BRADENTON, Fla. — The Tennessee General Assembly late Wednesday ended its annual session after sending Gov. Phil Bredesen a $29.9 billion budget for the upcoming fiscal year.

The new spending plan represents a decrease of 0.3% from the current year’s budget and plugs a $150 million expected shortfall. While it is supported by $12.8 billion in state dollars, it also taps reserves by $245 million, leaving a balance of $429 million in those accounts, according to Bredesen.

“This was another difficult budget, but we proved once again we can make the tough choices required to manage our state through this difficult economy,” he said in a statement.

Bredesen, a Democrat who is term-limited out of office this year, praised the legislature for making difficult choices as the recession continues. He also said his budget recommendation would have left the next governor with a balanced budget that matched recurring expenditures with recurring revenues.

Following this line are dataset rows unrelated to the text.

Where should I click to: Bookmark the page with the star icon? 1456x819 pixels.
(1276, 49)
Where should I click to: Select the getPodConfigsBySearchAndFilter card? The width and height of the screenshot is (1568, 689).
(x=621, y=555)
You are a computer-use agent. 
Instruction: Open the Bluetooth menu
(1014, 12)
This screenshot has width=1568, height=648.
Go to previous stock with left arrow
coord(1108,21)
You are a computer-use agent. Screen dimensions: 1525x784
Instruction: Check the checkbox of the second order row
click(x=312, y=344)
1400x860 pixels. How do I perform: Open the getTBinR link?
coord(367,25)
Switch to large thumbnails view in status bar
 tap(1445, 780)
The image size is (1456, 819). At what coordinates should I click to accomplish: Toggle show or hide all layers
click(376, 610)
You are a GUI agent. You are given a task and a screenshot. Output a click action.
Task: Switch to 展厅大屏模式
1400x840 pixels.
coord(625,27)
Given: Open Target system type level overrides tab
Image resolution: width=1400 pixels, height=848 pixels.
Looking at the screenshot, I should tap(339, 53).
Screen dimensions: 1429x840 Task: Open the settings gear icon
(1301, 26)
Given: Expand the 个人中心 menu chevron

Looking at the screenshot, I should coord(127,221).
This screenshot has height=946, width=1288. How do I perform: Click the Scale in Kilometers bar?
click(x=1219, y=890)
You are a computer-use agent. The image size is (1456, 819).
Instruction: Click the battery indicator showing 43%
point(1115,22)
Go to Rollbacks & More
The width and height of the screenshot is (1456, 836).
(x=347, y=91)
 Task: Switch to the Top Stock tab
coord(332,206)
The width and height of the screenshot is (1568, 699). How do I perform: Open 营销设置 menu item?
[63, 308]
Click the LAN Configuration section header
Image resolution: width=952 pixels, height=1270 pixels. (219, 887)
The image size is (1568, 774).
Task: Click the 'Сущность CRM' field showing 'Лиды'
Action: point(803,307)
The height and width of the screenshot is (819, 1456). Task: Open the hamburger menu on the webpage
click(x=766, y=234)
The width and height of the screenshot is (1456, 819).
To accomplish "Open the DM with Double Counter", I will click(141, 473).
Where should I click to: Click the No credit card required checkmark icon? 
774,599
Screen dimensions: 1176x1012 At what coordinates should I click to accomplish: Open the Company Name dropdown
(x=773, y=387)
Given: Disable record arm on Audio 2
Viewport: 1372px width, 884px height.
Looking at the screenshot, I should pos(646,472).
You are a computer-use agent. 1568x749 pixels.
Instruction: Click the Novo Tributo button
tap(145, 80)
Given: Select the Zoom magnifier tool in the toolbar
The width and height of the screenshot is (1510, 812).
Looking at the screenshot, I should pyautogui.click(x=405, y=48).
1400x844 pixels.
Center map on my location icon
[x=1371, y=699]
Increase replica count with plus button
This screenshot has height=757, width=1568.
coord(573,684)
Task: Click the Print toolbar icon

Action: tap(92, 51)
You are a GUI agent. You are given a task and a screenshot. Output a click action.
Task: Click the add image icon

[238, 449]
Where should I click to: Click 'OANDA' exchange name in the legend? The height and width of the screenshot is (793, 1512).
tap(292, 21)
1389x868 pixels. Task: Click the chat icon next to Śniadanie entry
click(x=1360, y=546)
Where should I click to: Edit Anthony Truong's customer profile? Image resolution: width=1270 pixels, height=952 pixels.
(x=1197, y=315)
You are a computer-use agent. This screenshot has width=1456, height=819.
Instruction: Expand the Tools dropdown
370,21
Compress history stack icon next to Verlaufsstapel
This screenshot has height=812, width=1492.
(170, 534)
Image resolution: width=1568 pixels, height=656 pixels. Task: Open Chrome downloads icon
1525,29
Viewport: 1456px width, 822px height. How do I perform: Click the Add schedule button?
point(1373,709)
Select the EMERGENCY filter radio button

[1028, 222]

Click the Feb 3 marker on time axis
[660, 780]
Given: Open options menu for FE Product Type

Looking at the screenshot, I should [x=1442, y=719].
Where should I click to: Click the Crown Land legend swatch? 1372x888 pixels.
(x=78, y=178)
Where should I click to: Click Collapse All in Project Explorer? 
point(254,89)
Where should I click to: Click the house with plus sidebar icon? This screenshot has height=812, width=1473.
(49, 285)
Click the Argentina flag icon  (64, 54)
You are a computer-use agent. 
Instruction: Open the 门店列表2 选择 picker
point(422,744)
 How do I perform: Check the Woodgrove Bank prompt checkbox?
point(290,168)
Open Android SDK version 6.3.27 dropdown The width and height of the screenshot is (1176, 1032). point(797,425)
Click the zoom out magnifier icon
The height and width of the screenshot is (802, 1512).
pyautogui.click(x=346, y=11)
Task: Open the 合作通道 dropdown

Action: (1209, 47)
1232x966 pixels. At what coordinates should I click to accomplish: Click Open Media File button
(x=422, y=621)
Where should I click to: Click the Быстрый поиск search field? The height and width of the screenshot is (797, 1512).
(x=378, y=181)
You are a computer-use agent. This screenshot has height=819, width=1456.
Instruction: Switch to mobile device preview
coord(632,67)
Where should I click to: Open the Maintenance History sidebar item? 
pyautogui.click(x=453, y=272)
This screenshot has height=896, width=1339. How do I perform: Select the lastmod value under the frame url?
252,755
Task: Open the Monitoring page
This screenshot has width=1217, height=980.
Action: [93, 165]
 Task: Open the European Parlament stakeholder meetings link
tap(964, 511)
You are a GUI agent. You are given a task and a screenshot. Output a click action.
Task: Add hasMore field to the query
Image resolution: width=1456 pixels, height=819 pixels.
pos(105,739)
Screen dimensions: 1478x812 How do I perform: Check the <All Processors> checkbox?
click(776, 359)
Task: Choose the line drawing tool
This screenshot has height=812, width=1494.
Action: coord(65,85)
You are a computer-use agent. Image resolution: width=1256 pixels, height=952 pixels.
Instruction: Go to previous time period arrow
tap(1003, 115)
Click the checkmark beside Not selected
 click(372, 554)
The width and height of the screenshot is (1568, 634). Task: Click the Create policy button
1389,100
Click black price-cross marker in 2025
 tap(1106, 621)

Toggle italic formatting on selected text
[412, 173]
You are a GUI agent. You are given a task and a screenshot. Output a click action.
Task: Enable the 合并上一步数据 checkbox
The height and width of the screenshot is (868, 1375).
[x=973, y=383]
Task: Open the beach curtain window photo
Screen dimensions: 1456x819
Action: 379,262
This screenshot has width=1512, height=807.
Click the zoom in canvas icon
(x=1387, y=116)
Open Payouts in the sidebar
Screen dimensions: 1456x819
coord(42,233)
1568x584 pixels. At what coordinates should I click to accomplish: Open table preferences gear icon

“The budget passed by the General Assembly will take longer to come back into balance than I had hoped and uses more of our reserves than my original plan,” Bredesen said. “That means the next legislature will have to manage spending even more closely and look for opportunities to build savings back. However, with revenue growth that’s predicted, I believe the state’s finances will remain in good shape again next year.”

Lawmakers rejected several of Bredesen’s recommendations to increase revenues, including the removal of a cap on sales tax collections on items that sell for more than $3,200.

The fiscal 2011 budget authorizes $194.1 million of new general obligation bonds but other debt that may have been authorized in the budget was not immediately available.

The GO authorization will provide $13.2 million for capital outlays, maintenance of various state buildings, and grants to local governments; $16.4 million for state office buildings and the facilities revolving fund; $77 million for the Department of Transportation to build highways, acquire equipment, and for capital outlay; and $87.5 million for the DOT to implement Phase II of the transportation infrastructure improvement bond program for bridges and highways, equipment, and capital outlay.

While the 2011 budget does not raise taxes, it includes layoffs for hundreds of state workers. It also provides retained employees a one-time bonus of $50 for every year of service but only if state revenue collections improve by $50 million.

The budget also provides $20 million in sales tax refunds for people who purchase furniture, appliances, and building materials to replace or repair homes damaged in last month’s historic floods.

As of June 30, 2009, Tennessee’s total outstanding GO debt was $1.3 billion, rated triple-A by Fitch Ratings and Moody’s Investors Service and AA-plus by Standard & Poor’s.